Matt: Historically we had more of an Asia-Pacific focus – and now we can include India as part of the mix. This is significant because of the growing importance of the Quad Alliance and so I now lead CAE’s defence business for what we call IndoPacific. The L3Harris Military Training acquisition – which includes Doss Aviation and Link – is very exciting for us.
Though L3Harris Military Training does not have many employees in the region because their focus was on the US, their reach into the region is interesting. First, we see complementary capabilities in this part of the world, with CAE well positioned to deliver basic flight training for both rotary and fixed wing aircraft, as well as air mobility training. The acquisition of L3Harris Military Training adds capabilities and experience on fast jets like the F/A-18, helicopters like the AH-64 and CH-47, and transports like the C-27J.
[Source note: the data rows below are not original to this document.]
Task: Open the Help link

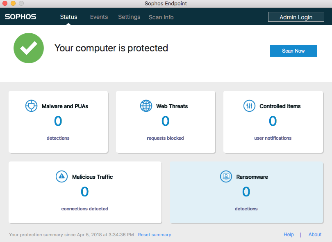Action: tap(289, 235)
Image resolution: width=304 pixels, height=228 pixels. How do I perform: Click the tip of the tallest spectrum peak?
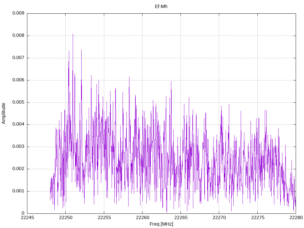[x=73, y=34]
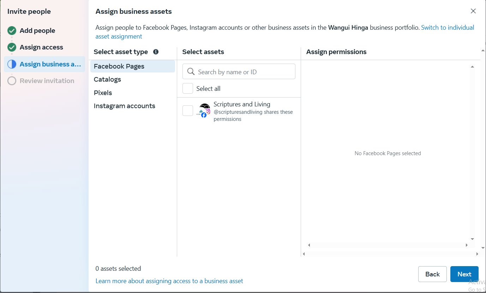The height and width of the screenshot is (293, 486).
Task: Check the Scriptures and Living page checkbox
Action: (x=188, y=111)
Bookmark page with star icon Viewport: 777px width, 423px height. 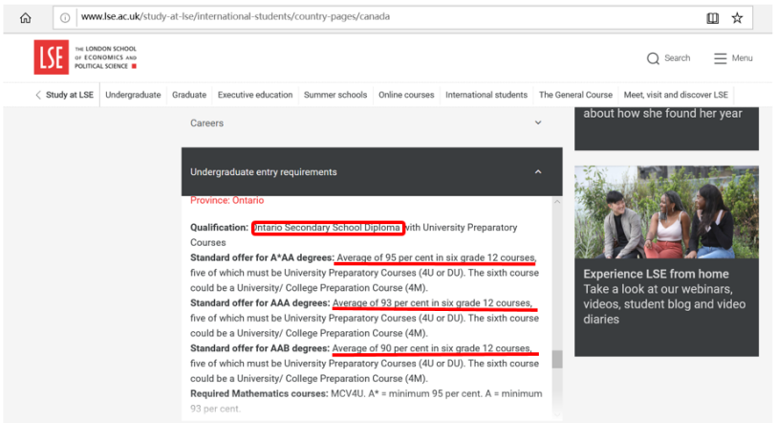coord(737,17)
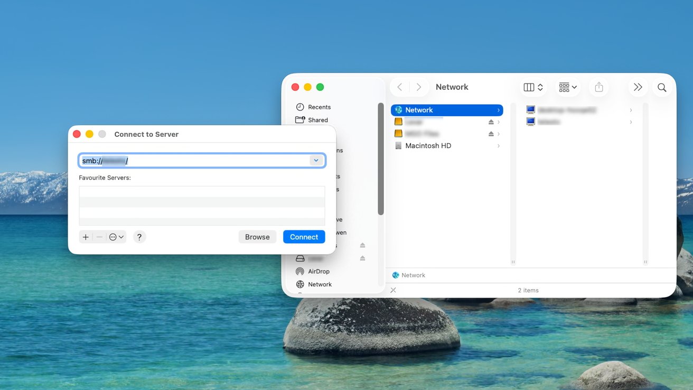The width and height of the screenshot is (693, 390).
Task: Open the group-by grid dropdown
Action: click(567, 88)
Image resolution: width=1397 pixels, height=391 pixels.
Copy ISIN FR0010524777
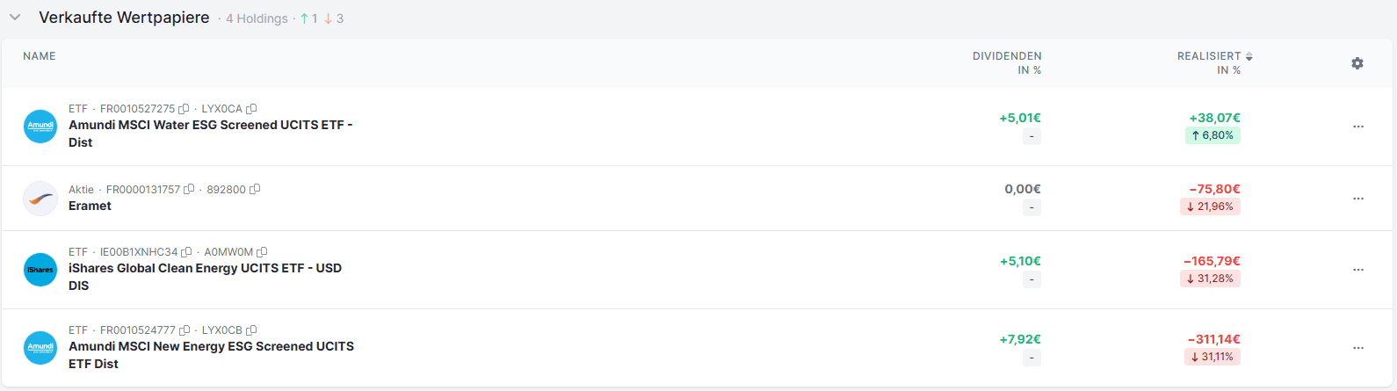185,330
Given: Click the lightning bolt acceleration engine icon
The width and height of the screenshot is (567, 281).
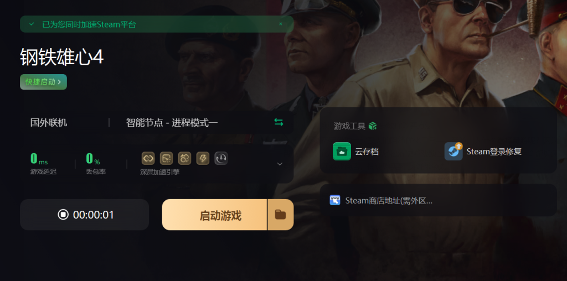Looking at the screenshot, I should tap(203, 158).
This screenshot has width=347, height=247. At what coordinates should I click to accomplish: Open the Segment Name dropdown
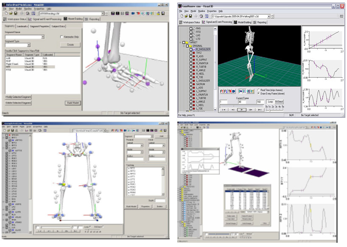pyautogui.click(x=43, y=37)
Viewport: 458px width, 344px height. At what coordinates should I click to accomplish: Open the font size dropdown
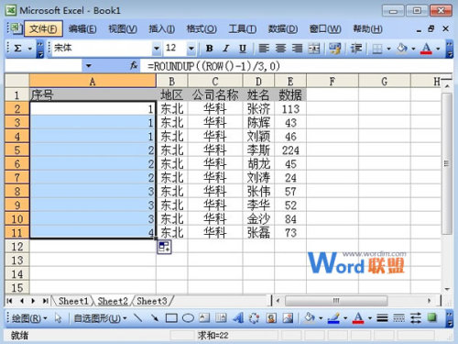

From a stable of both training devices and capabilities, we can now add in F-16 and – in collaboration with Boeing – Super Hornet and Growler – opportunities throughout the IndoPacific region. There are also UH-60 opportunities in the region as well as MQ-9 Reaper and SkyGuardian prospects as well. The combination of L3Harris Military Training with CAE now gives us experience on all these platforms. In fact, this acquisition really makes CAE the leading pure play, platform-agnostic simulation and training company.
I’m also excited about the USAF SCARS program – that’s Simulator Common Architecture and Requirements Standards – where L3Harris Military Training had been awarded a prime contract of around US $900 million. This program is all about developing a common architecture to integrate and standardize USAF aircraft training simulators to enable more distributed, networked, and cybersecure mission training. The SCARS architecture is also addressing major cross-domain data security challenges. For example, if you have an F-35 simulator plugged into a synthetic environment that is being shared with unclassified devices, the system needs to automatically handle security protocols so that classified data is protected.
This is a really exciting area for CAE because in Australia we are positioning to do something similar through the latter phases of JP9711. The roadmap is being delivered by prime contractor Lockheed Martin. CAE sees the next part of that activity involving the gateways to the various devices – and we might be in a position to become involved as a result of the SCARS work we do with the USAF.
Kym: In online gaming, systems are able to handle millions of users simultaneously from all around the world so can you build on that, or are the security issues a challenge?
Matt: That’s certainly a challenge – along with achieving the full digital immersion that you need to be effective for training. It’s an interesting question because CAE is committing significant R&D to this area. We see the resources available in the gaming world and the advances they have made in technology – especially around their gaming engines – and we are now starting to build architectures based on those solutions.
In this region, we have a team that is delivering a triage learning environment that is based on computer gaming to Ambulance Victoria, which is a neat solution.